Qu’est ce qui vous permet de réfuter cette thèse de manière aussi absolue ?
Aucun historien ne croirait devoir prendre aujourd’hui la peine de prendre la plume pour la réfuter. Il n’en fut pas toujours ainsi. Au début du XXe siècle, sous sa forme la plus aboutie chez Arthur Drews et Paul-Louis Couchoud, elle ne s’était pas encore exclue du cercle de la raison. Il était encore défendable scientifiquement, et admissible, voir souhaitable culturellement, que le « christianisme » passât pour un phénomène séparé d’Israël, qui aurait conquis son indépendance en subvertissant le monothéisme juif. Paul de Tarse, regardé à tort comme un apostat, était alors considéré par certains comme le prophète d’une religion syncrétique et nouvelle, modelée sur les cultes hellénistiques à mystères, vénérant un « Seigneur Jésus » comme d’autres les Dioscures ou Héraclès. Ces cultes païens reposent sur un mythe fondateur qui exprime des vérités religieuses intemporelles et voile dans un récit des révélations sublimes, inaccessibles au profane. On sait la fécondité de ce mode d’expression, jusque chez les plus grands philosophes.
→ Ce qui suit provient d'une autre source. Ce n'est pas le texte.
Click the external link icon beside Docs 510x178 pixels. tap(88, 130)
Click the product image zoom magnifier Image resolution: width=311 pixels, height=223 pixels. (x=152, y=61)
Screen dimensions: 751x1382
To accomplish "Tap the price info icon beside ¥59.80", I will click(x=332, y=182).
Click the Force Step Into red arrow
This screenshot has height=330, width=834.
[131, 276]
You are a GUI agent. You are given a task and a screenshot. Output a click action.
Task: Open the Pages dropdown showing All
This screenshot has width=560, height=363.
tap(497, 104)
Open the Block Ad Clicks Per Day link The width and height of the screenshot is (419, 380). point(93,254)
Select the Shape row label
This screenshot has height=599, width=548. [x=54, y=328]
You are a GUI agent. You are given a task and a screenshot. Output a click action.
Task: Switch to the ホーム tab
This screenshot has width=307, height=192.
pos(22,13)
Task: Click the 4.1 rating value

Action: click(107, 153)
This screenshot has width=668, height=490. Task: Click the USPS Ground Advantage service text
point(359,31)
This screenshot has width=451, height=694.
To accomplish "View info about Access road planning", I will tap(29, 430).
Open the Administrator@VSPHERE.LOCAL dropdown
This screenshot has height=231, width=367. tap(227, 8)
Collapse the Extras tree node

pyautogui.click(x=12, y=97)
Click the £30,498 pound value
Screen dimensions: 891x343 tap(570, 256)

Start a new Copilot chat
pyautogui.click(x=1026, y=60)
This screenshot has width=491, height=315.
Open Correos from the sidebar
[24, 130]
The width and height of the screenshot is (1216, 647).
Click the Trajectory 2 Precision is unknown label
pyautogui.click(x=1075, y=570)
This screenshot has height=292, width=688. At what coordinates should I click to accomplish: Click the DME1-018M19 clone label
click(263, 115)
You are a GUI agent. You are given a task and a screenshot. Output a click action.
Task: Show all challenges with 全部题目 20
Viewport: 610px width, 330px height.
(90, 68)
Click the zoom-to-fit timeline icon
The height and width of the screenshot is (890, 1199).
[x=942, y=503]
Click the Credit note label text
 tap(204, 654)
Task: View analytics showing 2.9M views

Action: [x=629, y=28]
Le problème est que cette définition du mythe dont la théorie du même nom a besoin pour y réduire le phénomène Jésus est inadéquat pour rendre compte de la foi juive à quelque étape que ce soit de son histoire, et moins que jamais au Ier siècle.
Le judaïsme connaît des légendes, ou des allégories, et l’historien peut à bon droit s’interroger sur la nature légendaire d’un certain nombre d’épisodes de la Bible. Mais les allégories juives ont toujours une portée historique : Daniel voit un colosse aux pieds d’argile, une statue d’or, d’argent, d’airain et de fer qui désigne sous forme imagée des entités historiques précises (royaumes, princes etc.). Il ne s’agit donc pas de mythes au sens grec. Or, la théorie mythiste exige à l’inverse que le Nouveau Testament dans son ensemble puisse être tenu pour une création grecque. Or, tous les auteurs du Nouveau Testament sont juifs, le mode d’expression mythique et le type religieux qui l’accompagne leur sont étrangers ; totalement juif, Paul de Tarse qui « éprouve une grande tristesse en [s]on cœur et souhaiterai[t] même être séparé du Christ pour [s]es frères, de [s]a race selon la chair, eux qui sont Israélites » (Rm 9,2-4), ce même Paul qui « selon la justice que peut conférer la pratique de la Loi de Moïse [est] un homme irréprochable » (Ph 3,6). Totalement juif, Jean l’évangéliste que l’on présentait parfois à l’époque de Drews et Couchoud comme un mystique hellénisé, mais dont une étude mieux informée montre désormais qu’il était pétri de judaïsme sacerdotal (il était même « parent du grand prêtre » - Jn 18,16). La théorie mythiste suppose contre toute vraisemblance que ces juifs se soient entièrement paganisés, qu’ils aient adopté des modes de pensée à l’opposé de leur formation, sans aucun équivalent dans le judaïsme de ce temps : si on y trouve des allégories, bien bibliques d’ailleurs, les textes de Qumrân, les apocryphes de l’Ancien Testament, le judaïsme postérieur ne contiennent pas de mythes.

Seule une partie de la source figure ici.